Em relação aos “Ciclos Reversos” a economia circular visa não somente retornar materiais e produtos ao final de seu ciclo à cadeia produtiva, bem como fazê-lo de modo que possa ser competitivo e a maior quantidade de vezes possível. A multinacional francesa Veolia, por exemplo, em conjunto com sua subsidiária sueca, AnoxKaldnes AB, desenvolveu, em 2015, uma planta piloto para a produção e recuperação do bioplástico polihidroxialcanoato (PHA) a partir de água residual por meio de processo biotecnológico (21). A Veolia atua principalmente no de tratamento de água e resíduos para operações upstream e downstream de Óleo & Gás, enquanto que a AnoxKaldnes é responsável pelo tratamento biológico de água residual baseado na tecnologia MBBR (Moving Bed Biofilm Reactor) (22). Além disso, outros setores já apresentam fortes tendências de mudanças nos seus nichos de mercado. Pode-se citar a Umicore, companhia belga reconhecida mundialmente por desenvolver processos limpos na área de metais e mineração, ao extrair ouro e cobre de resíduos eletroeletrônicos, retorna-os à cadeia produtiva ao mesmo tempo em que reduz sua extração das fontes virgens (23). A Chung Hwa Pulp Corporation, subsidiária taiwanesa da YUEN FOONG YU GROUP e atuante no processamento de papel e celulose, tem otimizado a geração de calor, biogás (DME e metanol) e eletricidade a partir de seus resíduos por meio de seus processos integrados (24).

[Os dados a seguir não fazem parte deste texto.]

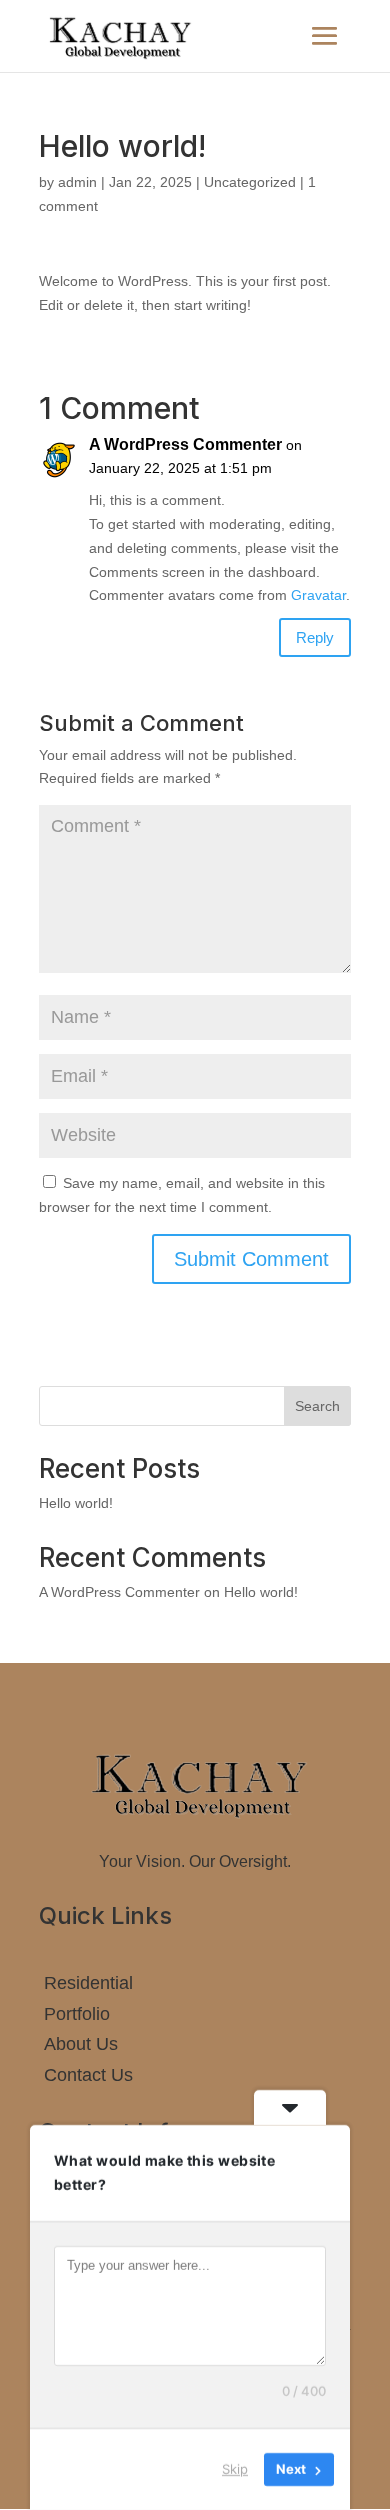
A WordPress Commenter (185, 444)
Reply (315, 637)
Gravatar (318, 595)
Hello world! (76, 1503)
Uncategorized (250, 182)
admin (77, 182)
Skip (235, 2469)
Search (317, 1406)
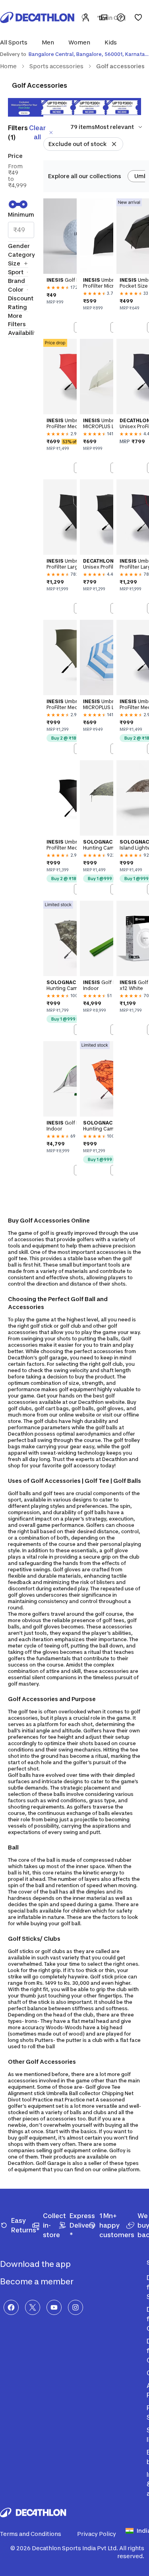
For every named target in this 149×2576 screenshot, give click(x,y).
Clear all (37, 132)
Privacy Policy (96, 2533)
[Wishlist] (138, 17)
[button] (16, 42)
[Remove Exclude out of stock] (114, 144)
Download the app (36, 2264)
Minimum (21, 214)
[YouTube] (54, 2307)
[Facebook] (11, 2307)
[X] (32, 2307)
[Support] (121, 17)
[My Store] (103, 17)
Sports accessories (56, 66)
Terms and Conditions (30, 2533)
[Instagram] (75, 2307)
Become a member (37, 2281)
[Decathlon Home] (37, 17)
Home (8, 66)
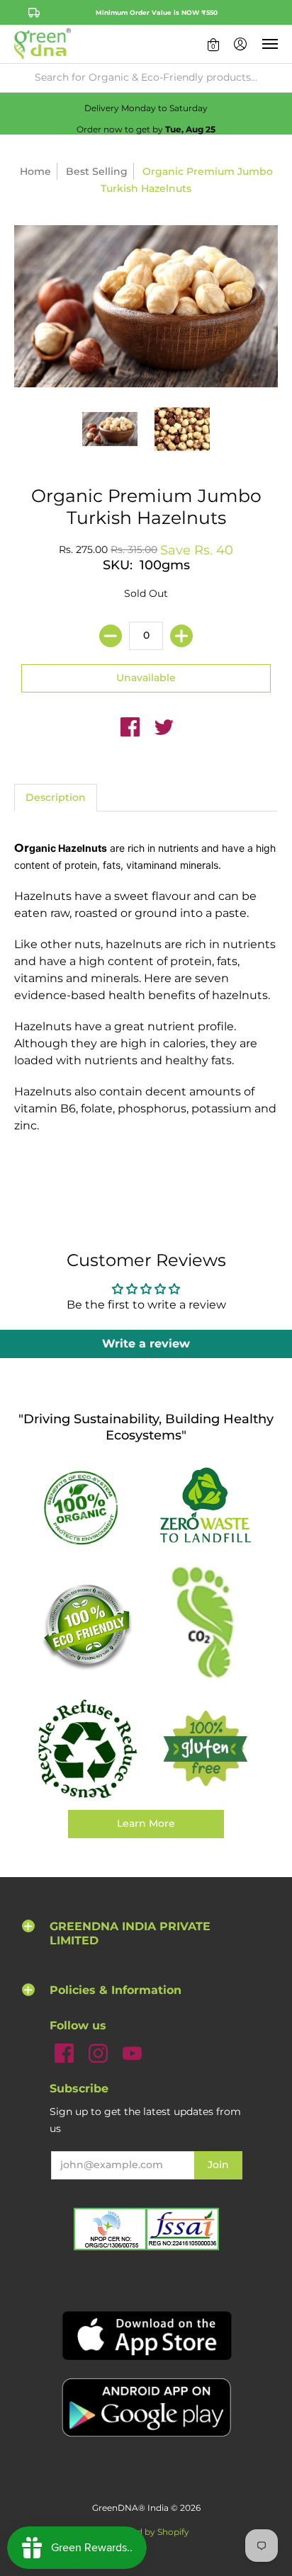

Pode-se observar, assim, que a economia circular trata de um novo modelo de sustentabilidade em que serão necessárias quebras de paradigmas nos processos de produção, padrões de consumo e novas políticas públicas para que a transição de fato ocorra. Apesar do cenário econômico ainda instável, a indústria química deve enfrentar tal fato como oportunidade para novos negócios e utilizar o seu papel como impulsionadora, por meio de seus processos e produtos, bem como provedora de inovações para favorecer seu desenvolvimento. A busca constante pela sinergia entre o modelo linear e circular, sempre que possível, poderá minimizar externalidades negativas a nível econômico, social e ambiental.